Les successeurs de Jimmy Blanton
Voix et archet
Excellent « gardien du tempo », Slam Stewart (1914-1987) est avant tout resté dans l’histoire de la contrebasse de jazz grâce à la particularité suivante : il exécute tous ses solos à l’archet, en les fredonnant simultanément à l’octave supérieure. Sa façon d’articuler à l’archet fait preuve d’une incroyable souplesse, qualité assez rare chez les jazzmen, mais intègre une dimension comique délibérée. Son successeur Major Holley (1924-1990) use de l’archet avec la même souplesse et double également ses solos de la voix. Seule différence : Holley chante à la même octave que la contrebasse. Les performances de Stewart sont appréciées dès ses premiers concerts avec le guitariste et pianiste Slim Gaillard (1937), avec qui il forme le fameux tandem Slim and Slam. À partir de la fin de l’année 1943, Stewart connaît également un vif succès au sein du trio d’Art Tatum, associé au guitariste Tiny Grimes.
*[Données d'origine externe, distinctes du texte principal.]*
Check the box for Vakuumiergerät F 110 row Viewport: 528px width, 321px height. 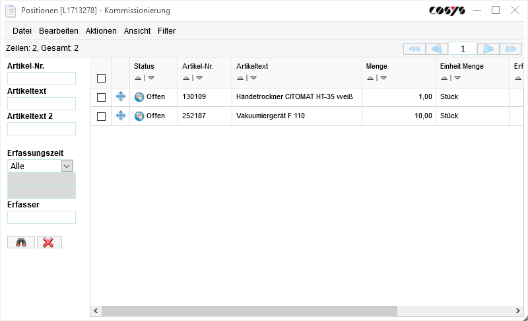(x=101, y=116)
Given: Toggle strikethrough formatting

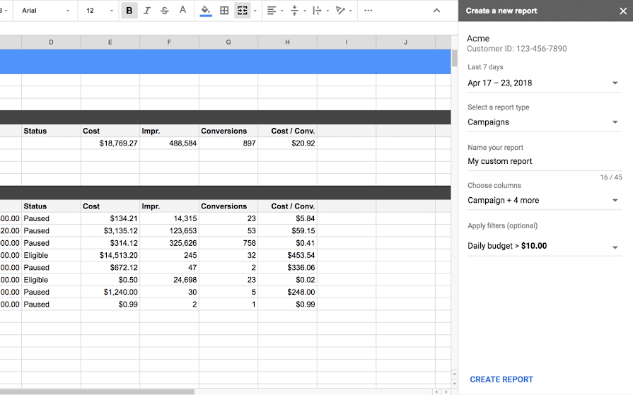Looking at the screenshot, I should click(x=165, y=11).
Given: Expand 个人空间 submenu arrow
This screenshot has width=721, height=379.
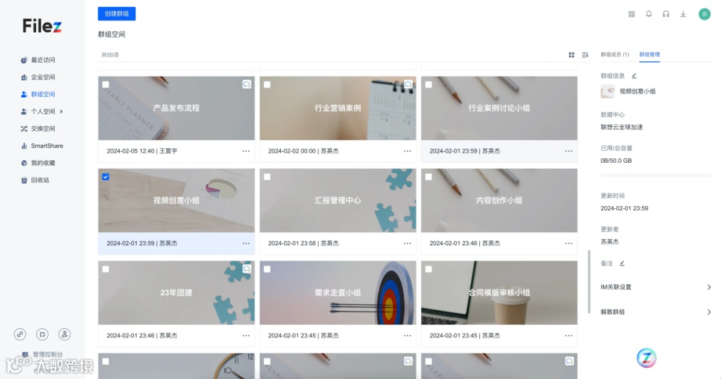Looking at the screenshot, I should pos(61,111).
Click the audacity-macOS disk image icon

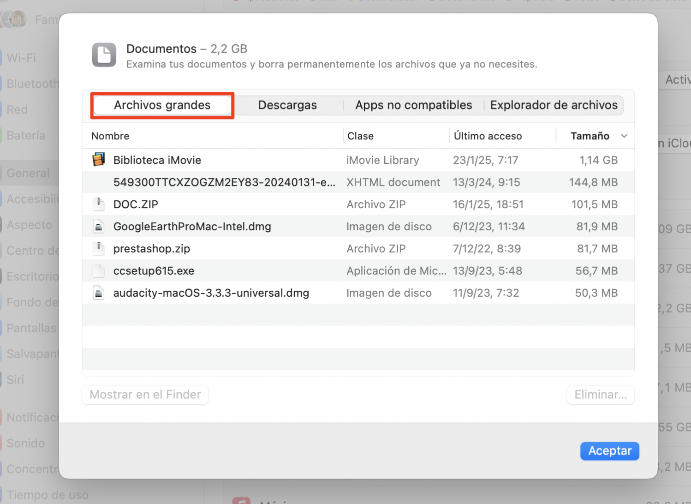coord(98,293)
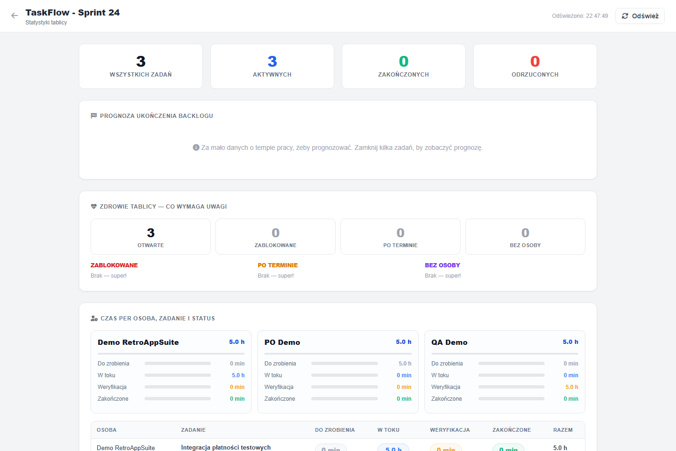The height and width of the screenshot is (451, 676).
Task: Click the Po terminie health tile
Action: 400,237
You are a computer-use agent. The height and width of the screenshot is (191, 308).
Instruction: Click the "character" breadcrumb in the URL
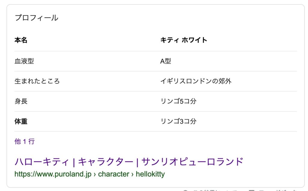[113, 174]
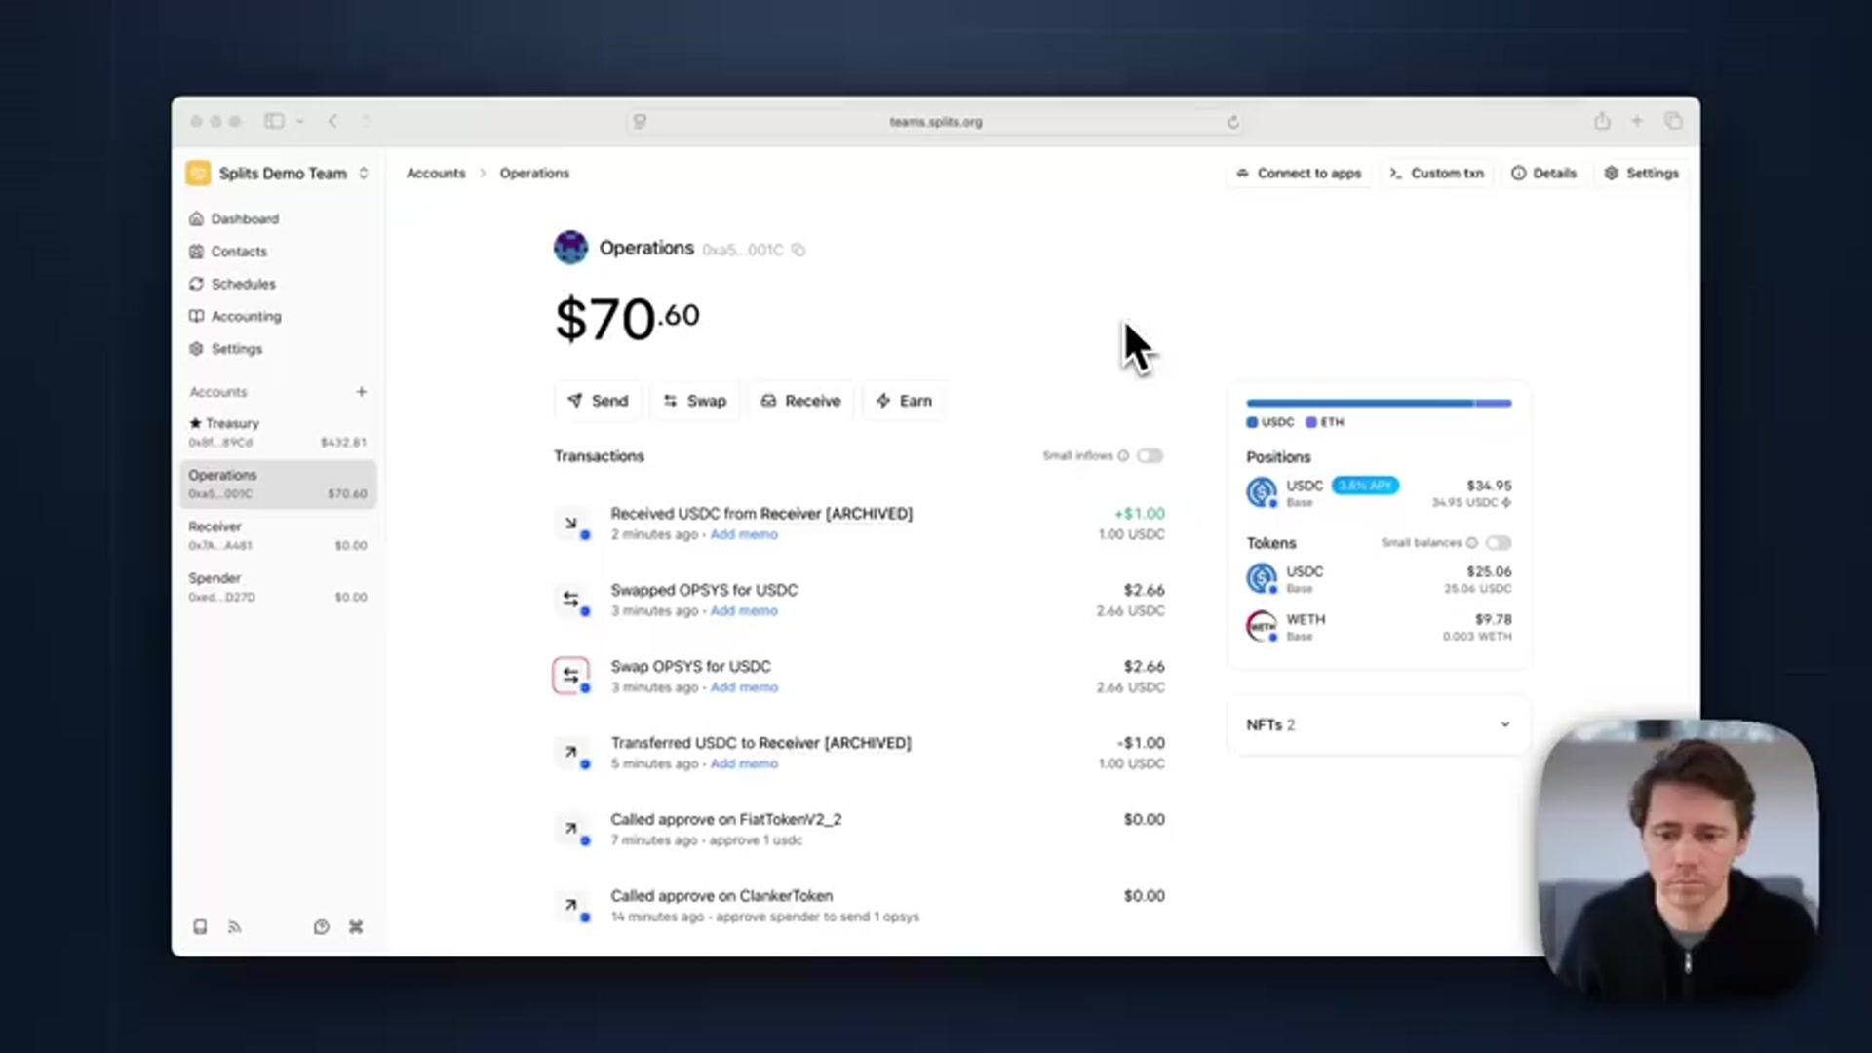Open Accounting in the sidebar
This screenshot has height=1053, width=1872.
(x=246, y=317)
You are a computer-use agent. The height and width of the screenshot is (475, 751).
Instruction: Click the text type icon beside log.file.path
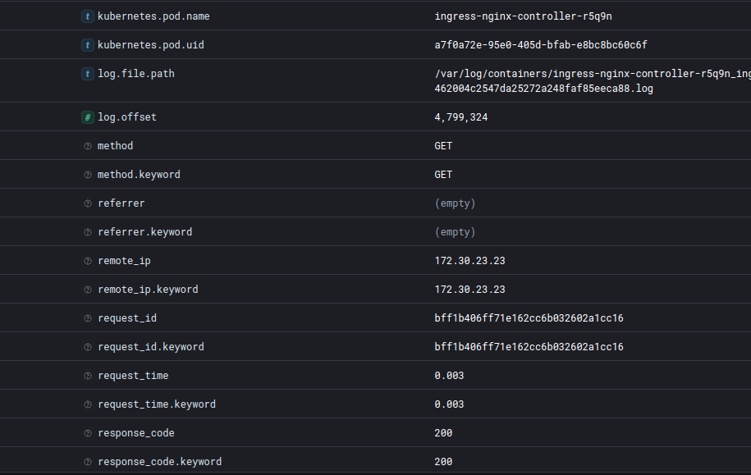pyautogui.click(x=87, y=74)
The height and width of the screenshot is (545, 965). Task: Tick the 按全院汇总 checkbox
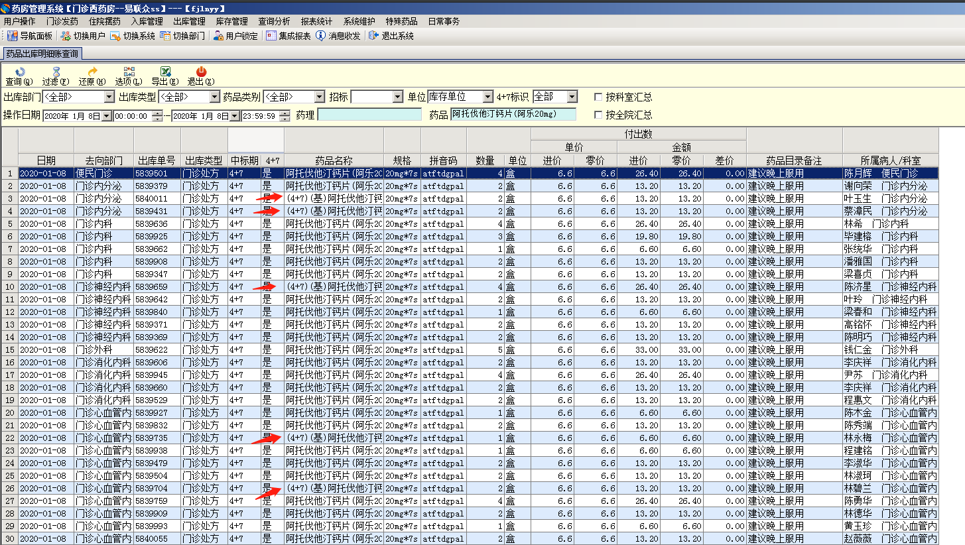click(x=598, y=115)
Oscar Pettiford : un second Blanton ?
Remarquable accompagnateur au tempo redoutable, Oscar Pettiford (1922-1960) a aussi (et surtout) montré de réels dons dans le domaine du solo. Il succède à Blanton dans l’orchestre d’Ellington (1945-1948) et y bénéficie des mêmes conditions excellentes quant au développement de ses aptitudes de solistes. Ellington écrit même des pièces spécialement dans ce but (Tip Top Topic). Avant cela, Pettiford accompagne des précurseurs du be-bop tels que Charlie Christian en 1939, puis forme avec Dizzy Gillespie un des premiers orchestres be-bop en 1944. Lorsqu’il quitte le Duke, Oscar Pettiford est de loin le soliste le plus intéressant de l’époque, de même que Ray Brown est le plus remarquable accompagnateur. En juillet 1949, il se casse un bras alors qu’il joue au soft ball dans l’équipe de l’orchestre. Son congé forcé de plusieurs mois comporte certains côtés positifs. Il doit concevoir une nouvelle approche de l’instrument : s’il perd en virtuosité, il gagne en revanche en profondeur de sonorité. D’autre part, c’est à cette époque qu’il se met sérieusement à l’étude du violoncelle afin d’obtenir une tessiture plus propice au solo. Dès l’année suivante, Duke Ellington fait à nouveau appel à lui, au violoncelle cette fois, le rôle du contrebassiste étant confié alternativement à Wendell Marshall (le cousin de Jimmy Blanton) ou à Lloyd Trotman. À cette période, sa place est prépondérante dans l’orchestre d’Ellington : il joue la plupart des thèmes et est souvent le seul à improviser. En outre, Pettiford fait rejaillir le génie de son esprit de soliste avec d’autres grands jazzmen tels que Lionel Hampton, Roy Eldridge et surtout Coleman Hawkins, avec lequel il grave le fameux The Man I Love (23 décembre 1943), morceau qui témoigne de l’étendue de son talent.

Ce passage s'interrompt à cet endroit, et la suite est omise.